A Turma retomou julgamento de habeas corpus impetrado em favor de diretor-superintendente de um grupo de empresas, no qual se pretende a reunião de dezesseis ações penais contra ele instauradas - v. Informativos 334, 344, 349 e 355. O Min. Cezar Peluso, em voto-vista, concedeu a ordem, de ofício, para determinar a suspensão dos processos e da prescrição penal, enquanto as pessoas jurídicas relacionadas ao agente estiverem incluídas no REFIS, por entender, na linha do que decidido no HC 81929/RJ (DJU de 27.2.2004), que a Lei 10.684/2003 possui retroatividade por ser mais benéfica que a existente ao tempo da impetração (Lei 9.249/95) - a qual previa a extinção da punibilidade quando o pagamento fosse realizado até o recebimento da denúncia. O Min. Sepúlveda Pertence, relator, reafirmou o voto proferido na questão de ordem anteriormente suscitada. Após, o julgamento foi adiado em virtude de novo pedido de vista do Min. Cezar Peluso.
HC 81134/RS, rel. Min. Sepúlveda Pertence, 14.12.2004. (HC-81134)
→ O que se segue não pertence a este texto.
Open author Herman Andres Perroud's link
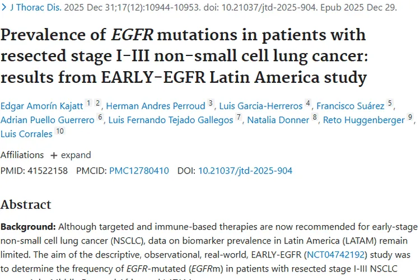420x280 pixels. [x=155, y=105]
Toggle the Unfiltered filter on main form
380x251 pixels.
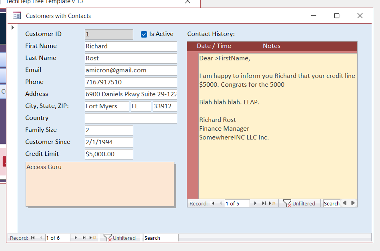point(120,238)
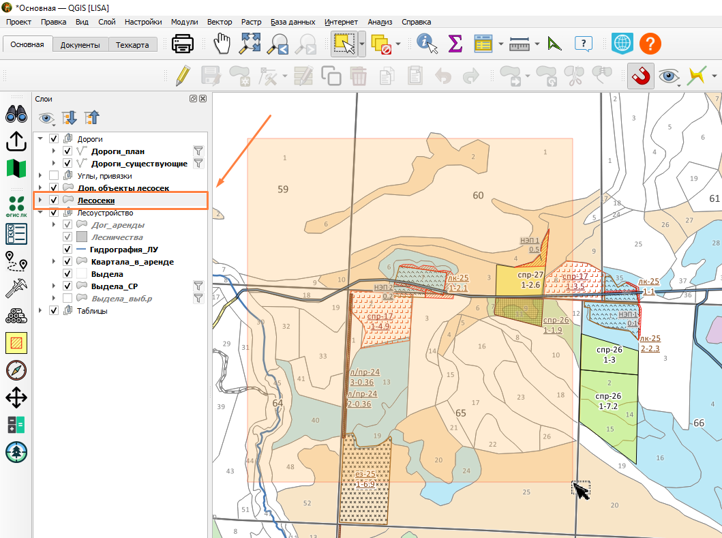
Task: Toggle the Гидрография_ЛУ layer checkbox
Action: click(x=67, y=249)
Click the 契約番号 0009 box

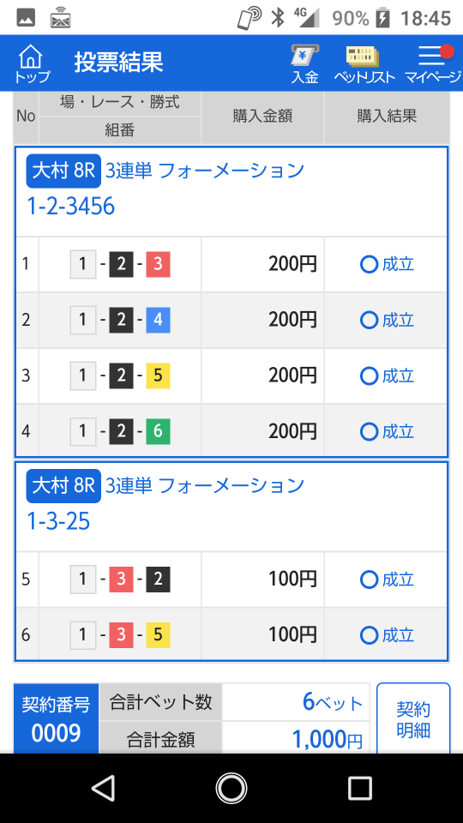(x=57, y=719)
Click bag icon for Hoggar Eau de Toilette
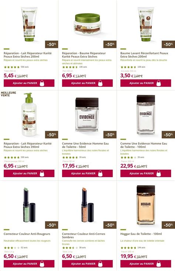This screenshot has width=175, height=271. tap(159, 264)
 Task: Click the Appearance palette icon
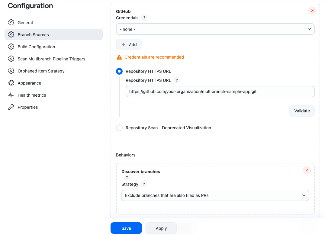point(11,83)
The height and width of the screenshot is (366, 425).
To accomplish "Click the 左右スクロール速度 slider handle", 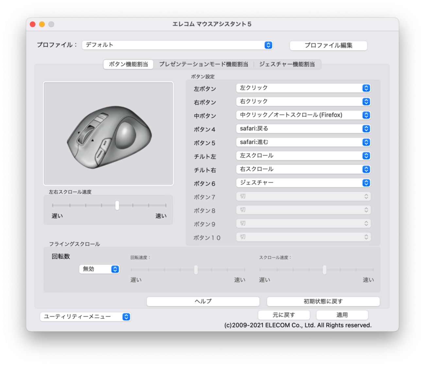I will [117, 205].
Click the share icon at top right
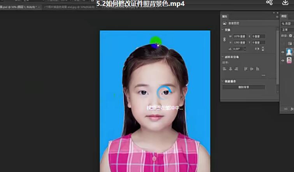This screenshot has width=294, height=172. (x=269, y=2)
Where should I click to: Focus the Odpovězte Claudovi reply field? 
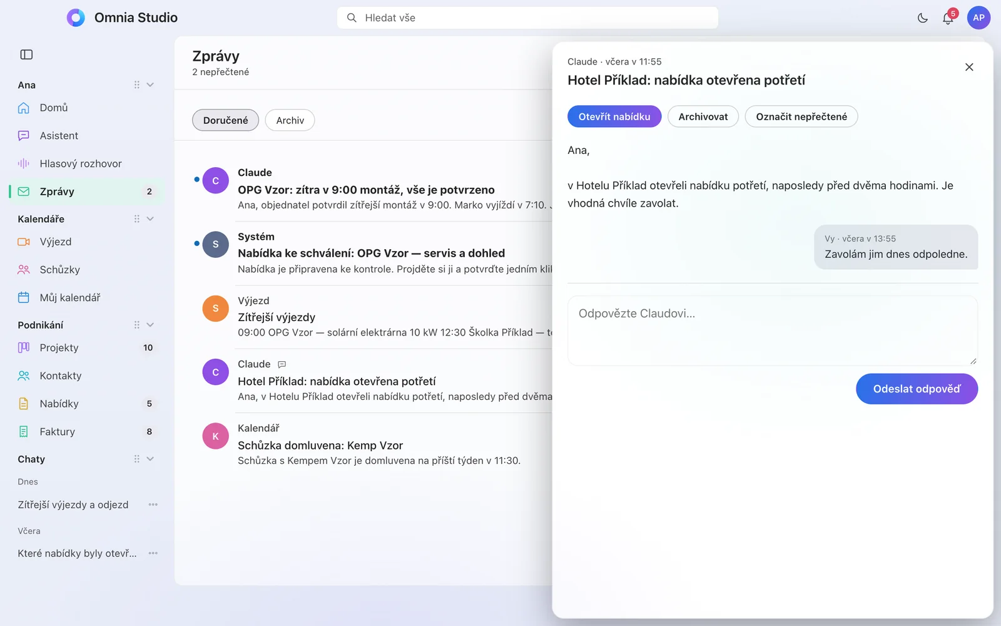pyautogui.click(x=773, y=331)
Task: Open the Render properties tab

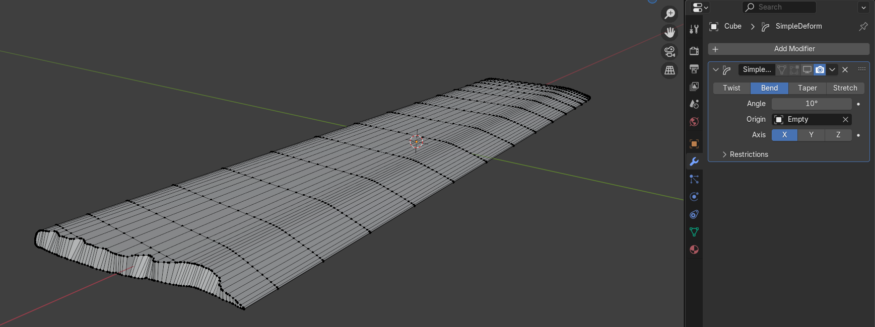Action: 694,51
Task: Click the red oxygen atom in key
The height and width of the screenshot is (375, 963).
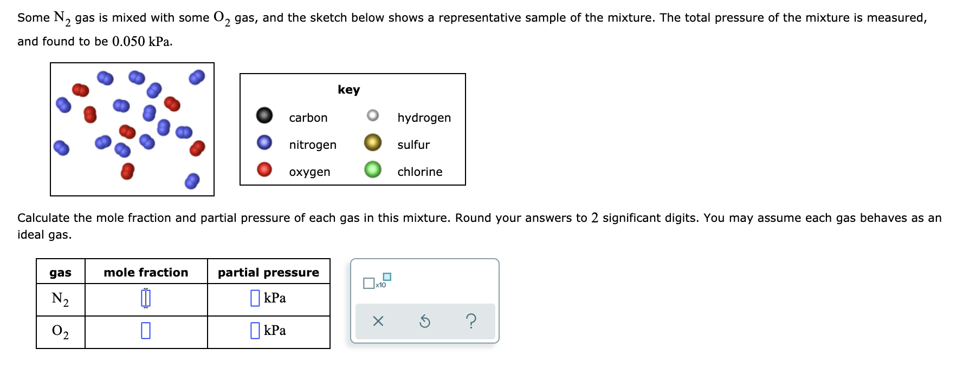Action: click(264, 169)
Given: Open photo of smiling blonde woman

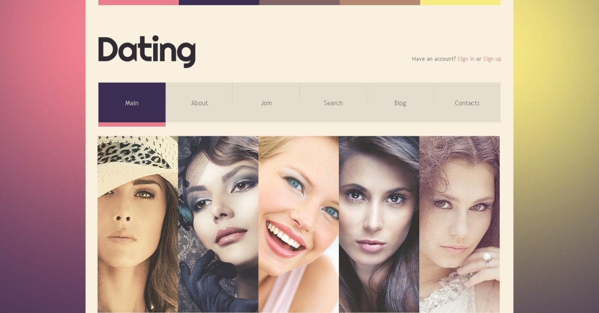Looking at the screenshot, I should [299, 225].
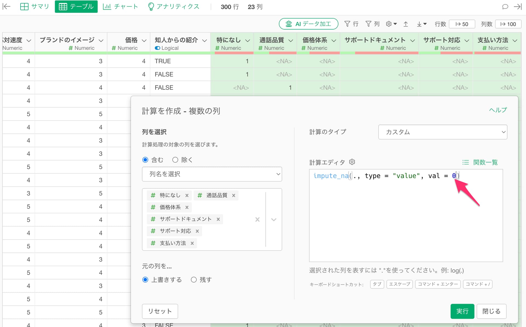
Task: Click the calculation editor gear icon
Action: pos(352,162)
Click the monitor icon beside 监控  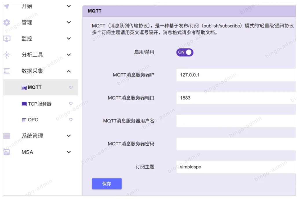pyautogui.click(x=7, y=39)

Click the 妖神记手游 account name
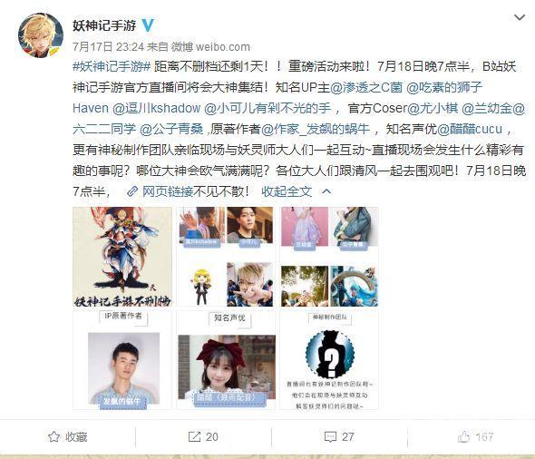(x=104, y=25)
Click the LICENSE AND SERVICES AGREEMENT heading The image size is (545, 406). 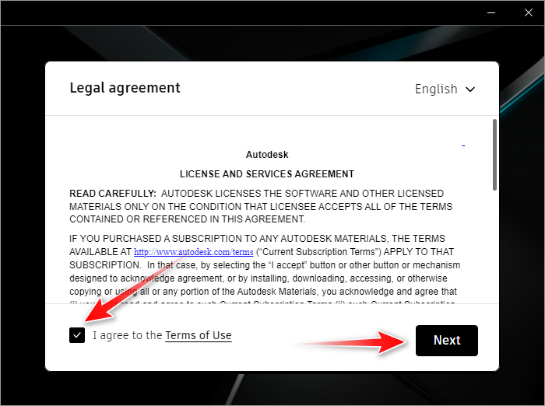[x=267, y=174]
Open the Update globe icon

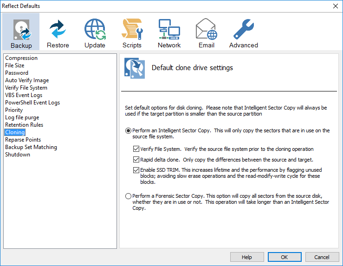pyautogui.click(x=95, y=30)
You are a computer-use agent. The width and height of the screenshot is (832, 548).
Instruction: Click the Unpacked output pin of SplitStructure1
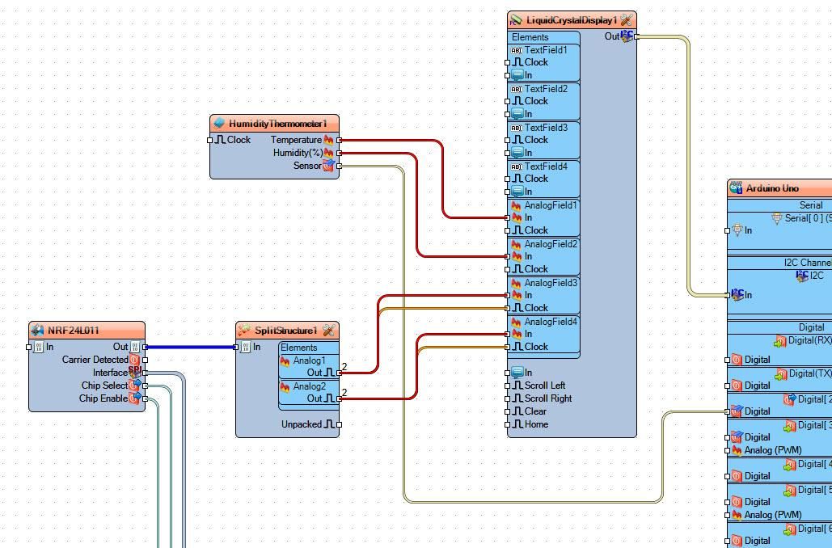click(x=339, y=424)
Regime Inicial de Cumprimento e Crime Apenado com Detenção - 2

A Turma concluiu julgamento de habeas corpus impetrado em favor de condenado pela prática, em concurso material, dos crimes de porte ilegal de arma e de disparo de arma de fogo em local habitado (Lei 9.437/97, art. 10, caput e §1º, III, respectivamente), a dois anos de detenção e ao pagamento de multa, sendo a pena privativa de liberdade fixada em regime inicial fechado, ao fundamento de ser incompatível a sua substituição, já que o paciente encontrava-se preso provisoriamente por outro fato - v. Informativo 372. Deferiu-se o writ para determinar que a pena privativa de liberdade seja cumprida em regime aberto, haja vista o fato de o juiz haver reconhecido os bons antecedentes do paciente e as circunstâncias judiciais favoráveis, e, de oficio, anulou-se a sentença para afastar a condenação por disparo de arma de fogo, reduzindo-se, em conseqüência, a pena para um ano de detenção e pagamento de multa, substituindo-a por pena restritiva de direito de prestação de serviços à comunidade ou à entidade pública. Entendeu-se que a sentença seria nula no capítulo em que condenara o paciente no tipo previsto no art. 10, §1º, III, da citada Lei, porquanto caracterizaria provimento judicial ultra petita, dado que a denúncia descrevera o disparo de arma de fogo como mero acidente, ou seja, fruto de movimento corpóreo involuntário e indesejado pelo paciente e que, não havendo previsão expressa no ordenamento jurídico de modalidade culposa, a conduta do acusado seria atípica. Asseverou-se, ainda, que, em se tratando de mutatio libelli, o disposto no art. 384 do CPP deveria ter sido observado, embora o feito estivesse sob a competência de juizado especial criminal, por força do que estabelece o art. 92 da Lei 9.099/95 ("Aplicam-se, subsidiariamente as disposições dos Códigos Penal e de Processo Penal, no que não forem incompatíveis com esta Lei."). Salientou-se, por fim, a inaplicabilidade da suspensão condicional da pena, na espécie, por ser mais prejudicial ao réu, tendo em conta o período mínimo de prova ser de dois anos (CP, art. 77, caput). O Min. Carlos Britto, relator, retificou seu voto e aderiu aos fundamentos do voto do Min. Cezar Peluso.
HC 85043/MS, rel. Min. Carlos Britto, 14.12.2004. (HC-85043)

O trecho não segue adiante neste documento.